═══ Text extract ═══

"Science" Subdirectory of DMOZ Notes

This dataset consists of the "Science" subtree of the dmoz.org web directory. It contains 11625 topics and 104853 documents. The topics are numbered by integers from 0 to 11624; the documents are numbered by integers from 0 to 104852. The topics are organized into a tree (topic 0 is the root). Each document belongs to one or more topics; however, the vast majority of documents (102801 out of 104853) belong to exactly one topic.

List of files

The dataset has been provided as a set of  files. The following are the file names and their contents:

TopicNames.txt

Each line contains a topic number and the full name of that topic, separated by a tab character.

TopicDescs.txt

Each line contains a topic number and the description of that topic, separated by a tab character. For some topics, the description is a zero-length string.

═══ Data listing ═══

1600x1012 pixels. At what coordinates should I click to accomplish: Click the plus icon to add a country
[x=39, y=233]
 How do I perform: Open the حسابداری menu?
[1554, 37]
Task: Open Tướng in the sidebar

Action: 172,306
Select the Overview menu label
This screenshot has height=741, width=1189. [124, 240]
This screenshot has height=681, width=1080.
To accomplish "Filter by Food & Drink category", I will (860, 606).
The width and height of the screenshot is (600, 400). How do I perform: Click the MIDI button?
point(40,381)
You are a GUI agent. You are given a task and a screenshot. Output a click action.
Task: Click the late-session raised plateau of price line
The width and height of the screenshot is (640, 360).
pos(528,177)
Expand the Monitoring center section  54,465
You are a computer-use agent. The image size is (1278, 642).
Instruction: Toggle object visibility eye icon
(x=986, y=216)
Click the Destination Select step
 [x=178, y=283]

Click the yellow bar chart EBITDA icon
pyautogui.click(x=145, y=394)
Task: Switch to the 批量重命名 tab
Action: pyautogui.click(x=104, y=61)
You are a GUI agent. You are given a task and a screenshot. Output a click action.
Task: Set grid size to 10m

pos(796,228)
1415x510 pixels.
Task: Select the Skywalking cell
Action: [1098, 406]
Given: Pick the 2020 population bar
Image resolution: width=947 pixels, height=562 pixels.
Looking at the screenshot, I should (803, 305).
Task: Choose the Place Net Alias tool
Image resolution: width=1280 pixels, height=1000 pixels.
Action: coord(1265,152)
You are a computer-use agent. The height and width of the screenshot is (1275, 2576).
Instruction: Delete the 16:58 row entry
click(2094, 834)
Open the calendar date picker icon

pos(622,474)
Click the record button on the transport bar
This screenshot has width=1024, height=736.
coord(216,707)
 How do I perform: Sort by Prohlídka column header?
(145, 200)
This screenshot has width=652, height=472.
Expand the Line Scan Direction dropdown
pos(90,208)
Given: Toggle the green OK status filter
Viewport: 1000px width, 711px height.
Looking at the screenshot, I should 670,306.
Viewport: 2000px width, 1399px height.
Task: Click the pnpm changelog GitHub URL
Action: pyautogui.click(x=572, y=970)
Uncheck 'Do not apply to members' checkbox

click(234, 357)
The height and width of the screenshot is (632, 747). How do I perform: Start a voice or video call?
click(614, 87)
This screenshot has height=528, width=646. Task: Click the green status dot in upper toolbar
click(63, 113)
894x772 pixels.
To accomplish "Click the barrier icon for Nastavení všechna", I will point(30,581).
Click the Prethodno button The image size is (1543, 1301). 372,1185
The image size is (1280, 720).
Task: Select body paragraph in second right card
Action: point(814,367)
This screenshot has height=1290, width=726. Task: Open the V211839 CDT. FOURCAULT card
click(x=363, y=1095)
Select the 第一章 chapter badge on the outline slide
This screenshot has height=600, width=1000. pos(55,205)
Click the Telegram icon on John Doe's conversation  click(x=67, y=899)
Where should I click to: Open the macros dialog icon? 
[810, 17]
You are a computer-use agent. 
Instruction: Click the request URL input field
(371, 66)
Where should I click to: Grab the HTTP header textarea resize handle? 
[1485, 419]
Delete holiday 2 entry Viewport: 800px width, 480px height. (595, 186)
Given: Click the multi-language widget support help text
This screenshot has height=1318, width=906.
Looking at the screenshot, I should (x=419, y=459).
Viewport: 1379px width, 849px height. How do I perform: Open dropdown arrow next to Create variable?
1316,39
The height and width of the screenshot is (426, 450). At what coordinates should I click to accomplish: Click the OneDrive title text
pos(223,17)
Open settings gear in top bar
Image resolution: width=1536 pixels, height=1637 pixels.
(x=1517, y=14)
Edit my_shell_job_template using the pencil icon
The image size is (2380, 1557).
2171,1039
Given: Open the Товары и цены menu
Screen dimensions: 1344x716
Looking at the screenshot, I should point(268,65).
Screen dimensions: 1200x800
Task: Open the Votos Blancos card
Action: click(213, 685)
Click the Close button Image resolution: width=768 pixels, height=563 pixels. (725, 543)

═══

### Required work
1 - Transcribe the DMOZ Science dataset notes word for word, starting with "The dataset has" and going on through "name of that topic, separated by a tab character.".
2 - Answer these questions from the DMOZ Science dataset notes:
(a) How many topics does the dataset contain?
(b) Which topic is the root of the topic tree?
(c) In TopicNames.txt, what character separates a topic number from the topic's full name?
3 - Summarize the DMOZ Science dataset notes in two sentences.
The listing is separate material and has no connection to the DMOZ Science dataset notes.

### Answers to the exercise
1 -
The dataset has been provided as a set of  files. The following are the file names and their contents:

TopicNames.txt

Each line contains a topic number and the full name of that topic, separated by a tab character.

2 -
(a) 11625 topics.
(b) Topic 0.
(c) A tab character.

3 - The dataset is the "Science" subtree of the dmoz.org web directory, with 11625 topics organized into a tree and 104853 documents, most of which belong to exactly one topic. It is provided as a set of files, including TopicNames.txt, which pairs each topic number with its full name, and TopicDescs.txt, which pairs each topic number with its description.